Someone Died in my Home and I think They're Still Here
I've been reading creepy stories on NoSleep for three years, but I never thought I'd end up being in one. The last few months have been the strangest and most frightening of my life. Most of my friends think I've gone a bit mad, or I’m making it up. So where else was I supposed to vent but on this subreddit?
It seems ridiculous typing this, but I’m sure my new flat is haunted, and believe me when I say: I wish it was all in my mind. It's not the most spacious of flats, I didn't buy it because I loved it, but it was all I could afford in an area close to work. The building isn't all that old, maybe twenty years or so, and the flat itself, which is three stories up, is quite modern inside, with wooden flooring and white walls. There are two bedrooms, one of which has been the focal point for everything that’s occurred.

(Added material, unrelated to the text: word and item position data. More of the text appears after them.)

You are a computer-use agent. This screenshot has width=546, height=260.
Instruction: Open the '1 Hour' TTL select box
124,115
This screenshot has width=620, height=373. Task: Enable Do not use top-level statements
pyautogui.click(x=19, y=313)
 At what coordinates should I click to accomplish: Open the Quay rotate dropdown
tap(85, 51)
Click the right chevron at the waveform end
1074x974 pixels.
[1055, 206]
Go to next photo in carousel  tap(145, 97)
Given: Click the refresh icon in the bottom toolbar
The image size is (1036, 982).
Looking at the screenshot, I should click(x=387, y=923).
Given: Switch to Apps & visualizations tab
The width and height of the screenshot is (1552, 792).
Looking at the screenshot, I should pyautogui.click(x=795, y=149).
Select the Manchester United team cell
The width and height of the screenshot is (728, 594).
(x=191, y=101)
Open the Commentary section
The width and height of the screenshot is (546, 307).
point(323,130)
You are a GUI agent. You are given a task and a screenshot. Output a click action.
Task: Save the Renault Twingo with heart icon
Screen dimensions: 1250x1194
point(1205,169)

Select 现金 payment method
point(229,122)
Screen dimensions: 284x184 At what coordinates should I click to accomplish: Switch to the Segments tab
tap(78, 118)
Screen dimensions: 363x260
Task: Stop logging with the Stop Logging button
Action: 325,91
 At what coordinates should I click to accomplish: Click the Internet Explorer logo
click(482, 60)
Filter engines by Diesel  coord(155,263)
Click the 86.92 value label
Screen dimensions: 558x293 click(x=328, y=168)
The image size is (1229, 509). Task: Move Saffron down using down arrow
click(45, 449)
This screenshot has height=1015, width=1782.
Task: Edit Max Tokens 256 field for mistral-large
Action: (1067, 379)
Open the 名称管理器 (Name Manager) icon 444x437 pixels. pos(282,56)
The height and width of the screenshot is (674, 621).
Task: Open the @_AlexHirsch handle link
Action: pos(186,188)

When I moved in I threw everything I couldn't find a place for into the second bedroom; I’ve never been the most organised and I do tend to hoard things if I’m honest. The spare room was filled with rolled up posters, tools, DVDs, boxes of clothes and even some old bedroom furniture I still had left over from my last place. There wasn't much room to move around in there, so you can imagine my surprise when I heard something unthinkable coming from inside.
It all started about two weeks after I moved in. I was cooking dinner in the kitchen one evening and I had zoned out while stirring some pasta, listening to a podcast as I often do to get through the boredom of cooking. That was when I heard it.
The boiling water faded into the background as I realised that the sound of bubbles forming and bursting had been joined by a very distinct noise. I could hear the sound of footsteps walking slowly down the hall towards where I was. My nerves began to rattle; someone had broken into my flat and was making their way to where I stood. I grabbed a kitchen knife - for those who think this is extreme I've been burgled once before - and slowly made my way into the living room and then towards the hall. Just as I reached the hall doorway, the footsteps sped up to running pace, followed by a door slamming violently.
The hall was dark at first, as it has no windows, and as I entered it I felt like a child terrified of his own shadow, quickly reaching for the light. The front door lay at the end of the hallway, and I'd be lying if I didn't say that I thought about running to it and leaving the flat and any unseen intruder behind.
My imagination started to run riot and as my mind played with images of an attacker lurking behind one of the other three doors present, I nervously smiled to myself. I began to suspect that the footsteps had come from somewhere else, perhaps the flat above me. Still, I couldn't shake the unsettling feeling that I was not alone.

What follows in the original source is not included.